■ INSTRUCTIONS TO FOLLOW: Can you copy out the rows below, unchanged, from the row with "is (1568, 740)." to the row with "Action: 96,250", including both of those rows?

[BEGIN RECORDS SUPPLIED]

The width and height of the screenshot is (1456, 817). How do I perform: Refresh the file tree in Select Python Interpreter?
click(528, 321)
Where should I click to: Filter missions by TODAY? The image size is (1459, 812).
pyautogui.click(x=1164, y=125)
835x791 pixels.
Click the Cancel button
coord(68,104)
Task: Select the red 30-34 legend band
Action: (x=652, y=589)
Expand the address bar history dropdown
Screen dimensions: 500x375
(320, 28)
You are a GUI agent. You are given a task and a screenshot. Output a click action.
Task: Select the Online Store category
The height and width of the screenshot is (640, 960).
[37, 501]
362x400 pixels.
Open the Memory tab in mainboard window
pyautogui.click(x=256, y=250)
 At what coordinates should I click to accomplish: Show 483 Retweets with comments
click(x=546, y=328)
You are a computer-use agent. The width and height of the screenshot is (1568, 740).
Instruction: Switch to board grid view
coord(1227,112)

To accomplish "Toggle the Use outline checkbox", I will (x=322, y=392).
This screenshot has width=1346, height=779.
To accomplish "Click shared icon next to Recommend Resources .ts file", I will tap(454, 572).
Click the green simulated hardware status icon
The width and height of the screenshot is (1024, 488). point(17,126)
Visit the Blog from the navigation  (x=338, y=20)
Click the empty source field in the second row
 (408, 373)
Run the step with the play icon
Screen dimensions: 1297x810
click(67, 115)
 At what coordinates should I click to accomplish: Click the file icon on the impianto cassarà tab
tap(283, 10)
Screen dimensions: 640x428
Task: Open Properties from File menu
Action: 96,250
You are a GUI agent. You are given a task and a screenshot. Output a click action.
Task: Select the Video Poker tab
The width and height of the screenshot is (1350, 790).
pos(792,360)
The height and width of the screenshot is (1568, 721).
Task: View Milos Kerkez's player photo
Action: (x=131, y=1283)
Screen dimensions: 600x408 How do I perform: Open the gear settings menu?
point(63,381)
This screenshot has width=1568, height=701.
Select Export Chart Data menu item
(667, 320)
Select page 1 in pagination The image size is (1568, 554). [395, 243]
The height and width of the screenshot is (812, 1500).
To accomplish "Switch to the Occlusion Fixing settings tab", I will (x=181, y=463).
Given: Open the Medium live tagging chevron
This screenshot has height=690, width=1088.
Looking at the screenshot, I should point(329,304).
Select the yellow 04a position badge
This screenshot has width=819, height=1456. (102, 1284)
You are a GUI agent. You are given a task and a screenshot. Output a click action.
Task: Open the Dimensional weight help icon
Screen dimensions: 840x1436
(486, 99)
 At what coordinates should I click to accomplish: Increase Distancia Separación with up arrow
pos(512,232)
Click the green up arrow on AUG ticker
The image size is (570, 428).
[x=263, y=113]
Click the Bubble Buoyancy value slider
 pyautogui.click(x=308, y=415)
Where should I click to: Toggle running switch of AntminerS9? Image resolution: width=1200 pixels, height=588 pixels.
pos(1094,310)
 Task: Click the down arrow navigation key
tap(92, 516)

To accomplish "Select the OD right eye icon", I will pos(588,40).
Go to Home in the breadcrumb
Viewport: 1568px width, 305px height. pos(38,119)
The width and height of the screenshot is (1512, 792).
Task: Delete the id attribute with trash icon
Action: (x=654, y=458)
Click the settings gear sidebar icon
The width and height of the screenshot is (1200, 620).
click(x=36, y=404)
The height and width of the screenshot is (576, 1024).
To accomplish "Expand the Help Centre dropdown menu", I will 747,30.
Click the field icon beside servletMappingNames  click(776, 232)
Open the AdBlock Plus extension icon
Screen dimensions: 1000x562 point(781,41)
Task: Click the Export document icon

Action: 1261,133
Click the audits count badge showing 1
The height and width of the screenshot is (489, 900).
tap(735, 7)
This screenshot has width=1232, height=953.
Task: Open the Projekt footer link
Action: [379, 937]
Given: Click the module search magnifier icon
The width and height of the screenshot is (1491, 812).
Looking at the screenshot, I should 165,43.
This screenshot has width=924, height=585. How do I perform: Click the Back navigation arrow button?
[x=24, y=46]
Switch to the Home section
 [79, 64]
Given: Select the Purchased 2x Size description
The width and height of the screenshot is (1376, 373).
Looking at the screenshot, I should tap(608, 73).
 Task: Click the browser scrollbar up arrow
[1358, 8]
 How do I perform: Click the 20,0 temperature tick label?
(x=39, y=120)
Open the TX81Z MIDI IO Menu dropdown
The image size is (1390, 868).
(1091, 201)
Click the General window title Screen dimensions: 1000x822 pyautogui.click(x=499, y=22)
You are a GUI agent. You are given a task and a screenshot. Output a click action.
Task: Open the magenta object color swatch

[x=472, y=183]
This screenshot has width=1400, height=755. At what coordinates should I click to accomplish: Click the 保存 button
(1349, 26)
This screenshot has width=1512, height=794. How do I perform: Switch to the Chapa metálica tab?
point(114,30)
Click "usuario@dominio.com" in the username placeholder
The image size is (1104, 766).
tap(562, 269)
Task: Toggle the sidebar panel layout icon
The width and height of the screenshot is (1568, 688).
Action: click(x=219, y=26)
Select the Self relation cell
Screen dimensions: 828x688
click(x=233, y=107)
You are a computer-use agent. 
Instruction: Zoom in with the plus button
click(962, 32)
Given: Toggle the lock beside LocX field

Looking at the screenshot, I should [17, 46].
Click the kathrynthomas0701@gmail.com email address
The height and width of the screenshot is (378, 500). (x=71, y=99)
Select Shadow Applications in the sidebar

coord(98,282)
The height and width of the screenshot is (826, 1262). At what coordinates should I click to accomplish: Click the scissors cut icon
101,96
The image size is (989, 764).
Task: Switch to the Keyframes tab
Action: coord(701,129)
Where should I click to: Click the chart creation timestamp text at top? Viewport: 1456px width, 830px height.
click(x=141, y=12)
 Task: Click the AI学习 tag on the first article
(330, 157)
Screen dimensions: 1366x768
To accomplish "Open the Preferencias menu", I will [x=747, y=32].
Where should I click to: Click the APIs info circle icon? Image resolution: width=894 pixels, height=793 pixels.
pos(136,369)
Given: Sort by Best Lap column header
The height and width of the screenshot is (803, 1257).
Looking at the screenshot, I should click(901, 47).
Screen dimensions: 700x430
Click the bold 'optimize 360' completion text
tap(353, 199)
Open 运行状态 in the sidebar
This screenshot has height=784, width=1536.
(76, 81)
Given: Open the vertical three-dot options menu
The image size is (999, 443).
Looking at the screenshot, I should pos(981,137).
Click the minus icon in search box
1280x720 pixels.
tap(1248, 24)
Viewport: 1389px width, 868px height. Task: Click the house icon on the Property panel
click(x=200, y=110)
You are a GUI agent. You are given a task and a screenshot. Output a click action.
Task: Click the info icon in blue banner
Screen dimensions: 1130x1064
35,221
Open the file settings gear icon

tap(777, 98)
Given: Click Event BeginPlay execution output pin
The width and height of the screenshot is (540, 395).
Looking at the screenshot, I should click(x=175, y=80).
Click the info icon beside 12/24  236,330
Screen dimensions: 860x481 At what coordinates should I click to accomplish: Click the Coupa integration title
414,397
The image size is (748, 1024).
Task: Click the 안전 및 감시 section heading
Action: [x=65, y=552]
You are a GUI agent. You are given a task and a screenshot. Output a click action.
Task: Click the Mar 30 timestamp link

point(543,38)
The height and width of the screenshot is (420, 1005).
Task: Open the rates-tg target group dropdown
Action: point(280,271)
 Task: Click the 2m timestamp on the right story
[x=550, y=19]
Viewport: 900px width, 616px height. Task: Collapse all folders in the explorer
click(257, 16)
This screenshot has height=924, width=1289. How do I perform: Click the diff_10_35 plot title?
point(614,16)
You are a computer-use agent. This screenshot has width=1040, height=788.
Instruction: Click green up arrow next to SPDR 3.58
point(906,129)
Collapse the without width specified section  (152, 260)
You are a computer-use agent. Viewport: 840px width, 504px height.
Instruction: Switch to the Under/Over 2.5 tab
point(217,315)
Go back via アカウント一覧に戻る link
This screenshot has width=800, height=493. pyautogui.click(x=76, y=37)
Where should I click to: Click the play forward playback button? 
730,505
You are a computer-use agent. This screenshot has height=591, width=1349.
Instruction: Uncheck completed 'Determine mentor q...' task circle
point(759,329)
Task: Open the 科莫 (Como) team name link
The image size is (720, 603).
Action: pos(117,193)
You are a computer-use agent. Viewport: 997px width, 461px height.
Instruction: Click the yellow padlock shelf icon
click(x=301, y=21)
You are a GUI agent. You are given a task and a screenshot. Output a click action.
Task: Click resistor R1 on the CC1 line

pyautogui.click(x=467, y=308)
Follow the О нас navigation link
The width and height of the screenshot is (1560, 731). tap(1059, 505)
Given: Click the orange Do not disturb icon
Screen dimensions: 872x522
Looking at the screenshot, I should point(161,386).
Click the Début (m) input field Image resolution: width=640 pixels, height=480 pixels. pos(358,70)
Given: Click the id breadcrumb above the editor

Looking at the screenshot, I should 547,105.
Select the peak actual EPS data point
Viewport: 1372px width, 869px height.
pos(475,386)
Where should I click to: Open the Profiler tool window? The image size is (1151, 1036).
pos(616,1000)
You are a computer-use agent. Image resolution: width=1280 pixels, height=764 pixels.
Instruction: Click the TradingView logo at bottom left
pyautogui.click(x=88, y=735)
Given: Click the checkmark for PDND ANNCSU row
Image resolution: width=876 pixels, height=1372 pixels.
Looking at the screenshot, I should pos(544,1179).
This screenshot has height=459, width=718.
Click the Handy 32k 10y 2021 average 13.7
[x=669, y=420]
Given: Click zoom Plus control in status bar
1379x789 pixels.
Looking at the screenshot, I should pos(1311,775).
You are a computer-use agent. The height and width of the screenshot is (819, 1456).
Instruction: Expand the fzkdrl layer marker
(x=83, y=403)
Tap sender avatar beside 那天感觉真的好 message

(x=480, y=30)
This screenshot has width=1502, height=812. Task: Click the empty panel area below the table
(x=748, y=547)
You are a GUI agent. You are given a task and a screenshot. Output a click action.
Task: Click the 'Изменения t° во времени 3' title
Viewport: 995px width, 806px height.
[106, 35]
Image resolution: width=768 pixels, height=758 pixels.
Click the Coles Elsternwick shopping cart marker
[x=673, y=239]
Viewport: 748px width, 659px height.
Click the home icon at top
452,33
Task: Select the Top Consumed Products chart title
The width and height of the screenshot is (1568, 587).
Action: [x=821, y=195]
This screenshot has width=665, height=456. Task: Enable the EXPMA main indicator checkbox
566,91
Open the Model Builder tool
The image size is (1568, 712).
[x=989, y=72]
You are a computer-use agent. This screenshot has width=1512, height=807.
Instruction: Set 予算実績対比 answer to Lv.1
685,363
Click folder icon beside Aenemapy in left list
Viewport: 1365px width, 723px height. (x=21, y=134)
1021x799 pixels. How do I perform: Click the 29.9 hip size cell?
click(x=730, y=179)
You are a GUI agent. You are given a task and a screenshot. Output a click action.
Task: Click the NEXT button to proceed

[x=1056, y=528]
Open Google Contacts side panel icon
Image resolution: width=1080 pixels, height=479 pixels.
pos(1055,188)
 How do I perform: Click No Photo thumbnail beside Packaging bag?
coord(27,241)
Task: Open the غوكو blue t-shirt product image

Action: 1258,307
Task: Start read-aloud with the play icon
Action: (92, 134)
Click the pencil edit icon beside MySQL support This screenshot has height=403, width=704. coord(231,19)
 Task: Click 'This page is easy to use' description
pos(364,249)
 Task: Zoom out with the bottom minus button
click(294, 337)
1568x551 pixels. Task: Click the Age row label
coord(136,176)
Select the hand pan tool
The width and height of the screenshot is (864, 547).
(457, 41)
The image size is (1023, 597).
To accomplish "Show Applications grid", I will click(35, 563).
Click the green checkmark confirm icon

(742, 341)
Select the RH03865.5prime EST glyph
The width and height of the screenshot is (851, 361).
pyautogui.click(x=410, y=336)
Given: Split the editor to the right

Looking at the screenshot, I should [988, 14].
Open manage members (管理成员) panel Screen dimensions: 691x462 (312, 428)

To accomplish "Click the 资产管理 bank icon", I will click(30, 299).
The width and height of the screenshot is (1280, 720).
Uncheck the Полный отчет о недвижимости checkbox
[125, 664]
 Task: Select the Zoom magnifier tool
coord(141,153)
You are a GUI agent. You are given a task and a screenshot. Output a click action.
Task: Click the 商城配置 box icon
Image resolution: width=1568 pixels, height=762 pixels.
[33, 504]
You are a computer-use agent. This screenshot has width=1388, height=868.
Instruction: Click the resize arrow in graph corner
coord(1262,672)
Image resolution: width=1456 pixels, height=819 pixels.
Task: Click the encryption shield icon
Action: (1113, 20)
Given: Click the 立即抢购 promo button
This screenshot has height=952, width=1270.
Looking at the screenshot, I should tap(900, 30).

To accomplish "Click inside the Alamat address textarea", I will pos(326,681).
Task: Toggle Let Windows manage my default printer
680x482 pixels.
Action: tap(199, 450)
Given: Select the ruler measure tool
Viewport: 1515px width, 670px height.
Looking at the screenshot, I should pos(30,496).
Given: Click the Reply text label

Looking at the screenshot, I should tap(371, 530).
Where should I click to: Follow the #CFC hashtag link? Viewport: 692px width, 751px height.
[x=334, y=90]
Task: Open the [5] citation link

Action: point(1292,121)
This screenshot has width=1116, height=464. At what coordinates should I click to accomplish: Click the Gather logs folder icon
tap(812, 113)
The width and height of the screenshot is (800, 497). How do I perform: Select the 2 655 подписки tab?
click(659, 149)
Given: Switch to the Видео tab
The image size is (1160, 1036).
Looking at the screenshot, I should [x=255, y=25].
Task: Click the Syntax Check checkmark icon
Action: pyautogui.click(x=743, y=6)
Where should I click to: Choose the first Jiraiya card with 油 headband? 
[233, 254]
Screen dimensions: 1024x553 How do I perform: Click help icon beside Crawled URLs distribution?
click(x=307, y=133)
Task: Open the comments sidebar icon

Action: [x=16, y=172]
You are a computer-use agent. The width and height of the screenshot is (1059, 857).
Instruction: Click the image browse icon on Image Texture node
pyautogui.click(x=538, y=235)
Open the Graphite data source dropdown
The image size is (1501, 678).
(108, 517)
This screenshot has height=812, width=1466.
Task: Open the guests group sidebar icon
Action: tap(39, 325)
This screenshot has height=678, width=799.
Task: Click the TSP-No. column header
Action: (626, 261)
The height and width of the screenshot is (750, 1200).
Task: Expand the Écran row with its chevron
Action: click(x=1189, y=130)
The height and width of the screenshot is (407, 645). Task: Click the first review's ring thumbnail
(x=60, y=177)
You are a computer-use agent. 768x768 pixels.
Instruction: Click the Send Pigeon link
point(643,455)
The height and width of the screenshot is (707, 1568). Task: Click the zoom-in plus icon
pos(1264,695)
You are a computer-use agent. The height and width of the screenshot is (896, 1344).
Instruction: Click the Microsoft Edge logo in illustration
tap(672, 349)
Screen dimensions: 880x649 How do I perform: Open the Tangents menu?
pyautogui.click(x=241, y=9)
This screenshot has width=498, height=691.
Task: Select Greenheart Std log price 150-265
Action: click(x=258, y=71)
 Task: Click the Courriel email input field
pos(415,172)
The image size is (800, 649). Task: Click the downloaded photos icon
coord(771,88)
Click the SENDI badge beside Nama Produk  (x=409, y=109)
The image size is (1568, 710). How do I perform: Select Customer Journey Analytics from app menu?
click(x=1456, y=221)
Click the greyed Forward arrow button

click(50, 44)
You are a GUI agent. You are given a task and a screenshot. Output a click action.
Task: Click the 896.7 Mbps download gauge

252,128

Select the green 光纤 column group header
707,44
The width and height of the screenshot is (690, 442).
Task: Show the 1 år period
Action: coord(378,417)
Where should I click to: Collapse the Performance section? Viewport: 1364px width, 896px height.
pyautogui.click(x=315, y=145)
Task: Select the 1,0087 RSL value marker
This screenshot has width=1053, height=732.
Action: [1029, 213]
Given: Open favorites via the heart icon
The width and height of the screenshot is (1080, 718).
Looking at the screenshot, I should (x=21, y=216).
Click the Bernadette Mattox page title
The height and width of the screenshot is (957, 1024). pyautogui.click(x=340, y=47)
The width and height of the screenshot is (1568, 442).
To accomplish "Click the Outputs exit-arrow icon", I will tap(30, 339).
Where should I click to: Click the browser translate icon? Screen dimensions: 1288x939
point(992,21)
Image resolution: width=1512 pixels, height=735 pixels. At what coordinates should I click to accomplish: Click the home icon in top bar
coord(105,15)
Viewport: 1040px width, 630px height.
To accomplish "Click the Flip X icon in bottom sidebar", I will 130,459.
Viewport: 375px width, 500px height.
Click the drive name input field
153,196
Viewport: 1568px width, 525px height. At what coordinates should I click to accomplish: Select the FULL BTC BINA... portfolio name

[END RECORDS SUPPLIED]

■ RESPONSE:
You are a computer-use agent. The width and height of the screenshot is (1568, 740).
Instruction: Switch to board grid view
coord(1227,112)

To accomplish "Toggle the Use outline checkbox", I will (x=322, y=392).
This screenshot has width=1346, height=779.
To accomplish "Click shared icon next to Recommend Resources .ts file", I will tap(454, 572).
Click the green simulated hardware status icon
The width and height of the screenshot is (1024, 488). point(17,126)
Visit the Blog from the navigation  (x=338, y=20)
Click the empty source field in the second row
 (408, 373)
Run the step with the play icon
Screen dimensions: 1297x810
click(67, 115)
 At what coordinates should I click to accomplish: Click the file icon on the impianto cassarà tab
tap(283, 10)
Screen dimensions: 640x428
Task: Open Properties from File menu
Action: 96,250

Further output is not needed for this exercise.